● What you need to do:
**1)** From the text on smart home appliances, set down word for word the passage that begins at the words "Bosch’s Smart Home" and ends after the words "notify your phone.".
**2)** Answer these questions using the text on smart home appliances:
(a) What is Peter Wadsworth's role at BSH Home Appliances?
(b) Which two brands make smart dishwashers that work with Amazon Dash Replenishment?
(c) Which two systems are named as sending instructions to a smart oven during cooking?
**3)** For each statement, decide whether the text on smart home appliances agrees with it. Answer yes or no, and quote the words from the text that decide it.
(a) The smart dishwashers order dishwasher tablets before the owner runs out.
(b) Wadsworth says the appliances themselves now offer the most opportunity.
(c) Bosch's Smart Home and EasyStart technologies let a washing machine pass information on to the tumble dryer.

● Exercise text:
The speed at which digital technology is becoming embedded in our homes is not only gathering pace but the range of applications it offers is proliferating. Increasingly, it is the way in which these smart, sensor-enabled devices interact with one another – the internet of things – and the services such interactions can give rise to, that is moving into focus.
“The things that you have to do but that you don’t want to do, we can take them off your hands and make life that little bit easier for you,” says Peter Wadsworth, innovations manager at BSH Home Appliances.
Already its brands, Bosch and Siemens, make smart dishwashers that collaborate with Amazon Dash Replenishment, ordering your dishwasher tablets for you before you run out.
“It’s not the appliances themselves that offer the most opportunity now, the really interesting and exciting stuff is what the connected appliances allow you do outside of them,” he says.
For example, it can help a customer with a hearing impairment devise a solution whereby the lights flash in a room when their machines has finished its cycle. For a visually impaired customer, it helped her use a combination of Alexa and screen-reading software to devise a solution.
Smart homes solutions will soon be offering you recipes based on the ingredients in your fridge, perhaps with particular emphasis on foods that are close to their eat-by date.
“It can even bring together all the elements of a dinner party, helping you to choose a recipe, checking you have the right ingredients and ordering the ones you don’t have,” says Wadsworth.
When you're cooking, systems such as Amazon Echo or Google Home will send instructions to your smart oven and notify you on your phone when things are ready. "It means half way through your dinner party conversation, you don't have to run off to lower the heat, just use your phone to change the settings so that it's ready when you are."
The connection between your appliances, and the app on your mobile phone, will help unlock much of the very clever technology that’s already in them, but which we never use. “Often, people don’t know a lot of the functions they have.”
Bosch’s Smart Home and EasyStart technologies allow a machine to decide the best amount of water, heat or detergent for a wash, and then tell the tumble dryer too. With cookers, it means ovens that can detect when your food is cooked and turning itself off, notify your phone.
“It’s a dual-pronged approach, it’s not just about having all these cool features, it’s about making them more accessible too, via an app,” says Wadsworth.

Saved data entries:
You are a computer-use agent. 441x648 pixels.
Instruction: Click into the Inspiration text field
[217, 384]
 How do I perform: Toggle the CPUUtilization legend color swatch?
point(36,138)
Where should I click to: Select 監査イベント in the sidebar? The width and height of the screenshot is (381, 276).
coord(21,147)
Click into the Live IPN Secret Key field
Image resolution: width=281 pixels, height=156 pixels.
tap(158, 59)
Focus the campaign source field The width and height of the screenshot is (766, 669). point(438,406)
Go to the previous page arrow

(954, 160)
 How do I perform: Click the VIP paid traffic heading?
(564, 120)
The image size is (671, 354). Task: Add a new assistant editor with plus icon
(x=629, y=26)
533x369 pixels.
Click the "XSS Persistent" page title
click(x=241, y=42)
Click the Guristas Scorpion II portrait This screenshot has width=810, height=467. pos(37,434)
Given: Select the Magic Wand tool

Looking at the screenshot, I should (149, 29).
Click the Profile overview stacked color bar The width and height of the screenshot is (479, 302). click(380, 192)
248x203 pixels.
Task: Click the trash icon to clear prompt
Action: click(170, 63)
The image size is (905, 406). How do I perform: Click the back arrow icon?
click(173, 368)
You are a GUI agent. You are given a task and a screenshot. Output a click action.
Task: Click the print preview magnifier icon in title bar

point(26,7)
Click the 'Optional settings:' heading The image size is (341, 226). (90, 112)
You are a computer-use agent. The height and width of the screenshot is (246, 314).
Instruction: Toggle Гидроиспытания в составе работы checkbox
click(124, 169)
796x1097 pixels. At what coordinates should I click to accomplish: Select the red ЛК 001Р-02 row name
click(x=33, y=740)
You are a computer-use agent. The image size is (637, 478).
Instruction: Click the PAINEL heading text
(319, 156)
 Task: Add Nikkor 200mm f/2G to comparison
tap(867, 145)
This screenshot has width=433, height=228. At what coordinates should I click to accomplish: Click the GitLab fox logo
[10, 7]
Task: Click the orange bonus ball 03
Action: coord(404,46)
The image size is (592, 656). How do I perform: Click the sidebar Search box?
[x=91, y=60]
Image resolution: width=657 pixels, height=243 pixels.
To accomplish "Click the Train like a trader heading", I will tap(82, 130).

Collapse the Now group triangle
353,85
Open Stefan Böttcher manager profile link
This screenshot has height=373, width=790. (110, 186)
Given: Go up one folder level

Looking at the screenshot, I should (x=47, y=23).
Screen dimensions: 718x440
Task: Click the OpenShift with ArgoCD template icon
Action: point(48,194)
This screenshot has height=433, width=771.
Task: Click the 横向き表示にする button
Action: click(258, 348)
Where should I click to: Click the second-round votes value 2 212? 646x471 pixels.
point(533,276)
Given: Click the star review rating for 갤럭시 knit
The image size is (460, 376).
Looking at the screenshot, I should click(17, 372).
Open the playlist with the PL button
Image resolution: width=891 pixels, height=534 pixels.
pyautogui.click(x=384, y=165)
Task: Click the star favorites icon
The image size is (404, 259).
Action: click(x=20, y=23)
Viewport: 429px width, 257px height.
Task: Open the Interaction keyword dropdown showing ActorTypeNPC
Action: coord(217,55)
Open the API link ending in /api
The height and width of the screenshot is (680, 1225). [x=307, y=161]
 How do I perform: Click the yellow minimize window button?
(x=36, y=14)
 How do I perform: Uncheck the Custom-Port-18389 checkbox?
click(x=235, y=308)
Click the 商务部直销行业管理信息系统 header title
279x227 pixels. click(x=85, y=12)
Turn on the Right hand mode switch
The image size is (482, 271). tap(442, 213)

● Answers per task:
**1)**
Bosch’s Smart Home and EasyStart technologies allow a machine to decide the best amount of water, heat or detergent for a wash, and then tell the tumble dryer too. With cookers, it means ovens that can detect when your food is cooked and turning itself off, notify your phone.

**2)**
(a) He is the innovations manager.
(b) Bosch and Siemens.
(c) Amazon Echo and Google Home.

**3)**
(a) Yes: "ordering your dishwasher tablets for you before you run out."
(b) No: "It’s not the appliances themselves that offer the most opportunity now"
(c) Yes: "and then tell the tumble dryer too."